Tutti argomenti che nel selvaggiume della stampa locale avevano già toccato il parossismo, fino ad entrare a far parte, ormai, della sottocultura della piccola borghesia locale collusa e corrotta: le matte risate verso quelli che vogliono difendere le “paperelle”, e tutto il triste repertorio che si sperava appartenesse al passato (Antonio Cederna a suo tempo vi scrisse sopra pagine indimenticabili e, si credeva, definitive, circa l’uomo “che viene prima del camoscio” e simili, leitmotiv storico di tutti gli energumeni del cemento). Su ciò meglio sorvolare. Ma nel caso del Ponte di Messina (e anche del Mose) merita tuttavia aggiungere una precisazione circa un punto che sfugge a molti, anche ad alcuni avversari di questi progetti. Non è affatto vero, come ripetono i demagoghi interessati, che per via di questa o quella specie protetta le grandi opere non si possano realizzare.
Le direttive comunitarie, nello stesso tempo rigorose e intelligentemente elastiche, prevedono infatti che qualora il manufatto sia ritenuto d’importanza “imperativa” e non vi sia alternativa praticabile alla sua realizzazione, il danno da esso arrecato ad un habitat protetto può essere oggetto di una compensazione, previa approvazione delle autorità comunitarie, purché questa sia tale da mantenere o restituire l’integrità del sito. Questi interventi compensativi sono ovviamente complessi e fanno lievitare il costo finale dell’opera. Nel caso del Ponte di Messina però le direttive CEE sono state platealmente disattese, e ciò ha dato origine al contenzioso in sede comunitaria. Se quindi il percorso della “grande opera” sarà fermato per questa ragione, la responsabilità non andrà addebitata agli ambientalisti e alle “anime belle”, ma, per intero, ai progettisti e agli amministratori che non hanno rispettato le leggi[6].
● ● ●
* _Consegna_: Riporta il brano scelto a partire da "Tutti argomenti che" e fino a "si possano realizzare.", sostituendo "camoscio" con "stambecco".

* _Righe elencate_:
● ● ●
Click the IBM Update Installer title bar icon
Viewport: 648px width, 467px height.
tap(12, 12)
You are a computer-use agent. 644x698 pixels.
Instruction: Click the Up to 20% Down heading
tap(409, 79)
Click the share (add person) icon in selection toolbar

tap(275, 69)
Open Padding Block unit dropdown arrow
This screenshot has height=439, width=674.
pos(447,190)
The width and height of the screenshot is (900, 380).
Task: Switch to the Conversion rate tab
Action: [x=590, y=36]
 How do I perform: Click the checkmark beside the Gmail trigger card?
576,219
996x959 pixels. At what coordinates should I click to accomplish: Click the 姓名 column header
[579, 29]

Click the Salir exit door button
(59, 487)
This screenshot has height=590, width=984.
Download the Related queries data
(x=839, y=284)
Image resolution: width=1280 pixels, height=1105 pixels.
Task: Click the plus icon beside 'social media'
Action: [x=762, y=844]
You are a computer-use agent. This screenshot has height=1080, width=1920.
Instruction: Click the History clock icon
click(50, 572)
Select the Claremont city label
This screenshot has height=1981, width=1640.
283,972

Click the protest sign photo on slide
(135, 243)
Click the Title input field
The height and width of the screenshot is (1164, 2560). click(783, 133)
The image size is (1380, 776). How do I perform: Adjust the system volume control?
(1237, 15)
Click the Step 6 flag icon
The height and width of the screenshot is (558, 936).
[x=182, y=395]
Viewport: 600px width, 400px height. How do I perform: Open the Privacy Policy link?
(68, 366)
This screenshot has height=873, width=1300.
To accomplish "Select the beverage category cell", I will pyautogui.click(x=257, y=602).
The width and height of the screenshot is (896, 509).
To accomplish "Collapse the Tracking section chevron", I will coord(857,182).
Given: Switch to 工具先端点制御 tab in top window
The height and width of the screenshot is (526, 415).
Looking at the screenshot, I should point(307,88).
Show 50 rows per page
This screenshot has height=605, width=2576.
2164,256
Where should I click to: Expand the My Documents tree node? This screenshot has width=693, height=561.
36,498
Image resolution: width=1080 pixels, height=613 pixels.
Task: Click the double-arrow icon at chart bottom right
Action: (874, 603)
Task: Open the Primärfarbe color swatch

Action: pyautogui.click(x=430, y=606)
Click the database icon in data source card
● ● ●
* _Risultato dell'esercizio_:
Tutti argomenti che nel selvaggiume della stampa locale avevano già toccato il parossismo, fino ad entrare a far parte, ormai, della sottocultura della piccola borghesia locale collusa e corrotta: le matte risate verso quelli che vogliono difendere le “paperelle”, e tutto il triste repertorio che si sperava appartenesse al passato (Antonio Cederna a suo tempo vi scrisse sopra pagine indimenticabili e, si credeva, definitive, circa l’uomo “che viene prima del stambecco” e simili, leitmotiv storico di tutti gli energumeni del cemento). Su ciò meglio sorvolare. Ma nel caso del Ponte di Messina (e anche del Mose) merita tuttavia aggiungere una precisazione circa un punto che sfugge a molti, anche ad alcuni avversari di questi progetti. Non è affatto vero, come ripetono i demagoghi interessati, che per via di questa o quella specie protetta le grandi opere non si possano realizzare.